At what stage in your career did you take on your first pro bono case?  

The first case I took on as a practising barrister was a pro bono immigration bail hearing for a client. I instructed through Bail for Immigration Detainees (BiD). After six months of watching the incredible advocacy of my pupillage supervisors and other barristers in my chambers I was itching to take on hearings. So, when the request from BiD came, for a hearing scheduled for the first day of my second six pupillage, I jumped at the opportunity. 

Why did you decide to undertake pro bono work?  

The reason I wanted to become a barrister was to help people in a practical and direct way. By taking on pro bono work, I assist clients by providing them with representation where otherwise it would not be available. I also think pro bono work can offer excellent professional opportunities. 

What was the most memorable case you worked on, and what did you do?  

The most memorable pro bono case I have done was an immigration appeal for a Congolese doctor I took on this summer. She had worked as a nurse in hospitals throughout the pandemic but was facing removal because she had been unable to pay a debt to the NHS. She had incurred the debt for having received lifesaving treatment in a short period when, for reasons beyond her control, she had not paid the necessary NHS surcharge. It was rewarding to help someone who had done such important work, while putting her own life at risk, yet who was being treated so unjustly. 

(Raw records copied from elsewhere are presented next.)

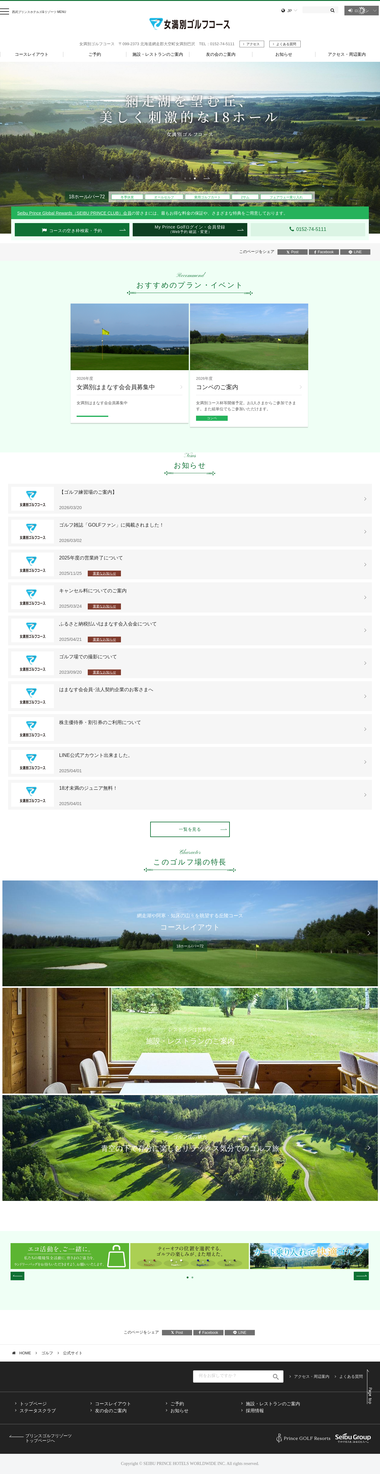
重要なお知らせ (104, 573)
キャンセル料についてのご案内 (93, 590)
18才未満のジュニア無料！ (88, 788)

What effect did pro bono work have on your career?  

Pro bono work has helped me gain insightful and important experiences in my practice areas. In turn, it has helped me to build my practice, as these (pro bono) experiences enable me to confidently take on similar work from solicitors with whom I have then developed lasting professional relationships. 

What advice would you give to any barrister unsure about whether to start doing pro bono work? 

I cannot encourage barristers strongly enough to take on pro bono work. Even if you cannot afford to invest much time, even an hour or there – for example to review or amend particulars of claim – can have a huge positive impact on an unrepresented person. I also think that the privilege of belonging to such a purposefully exclusive profession should be used to benefit those unable to pay for our services. Of course, in an ideal society no one should be left without representation but sadly there are gaps and it does fall to our good will sometimes to plug those gaps where we can.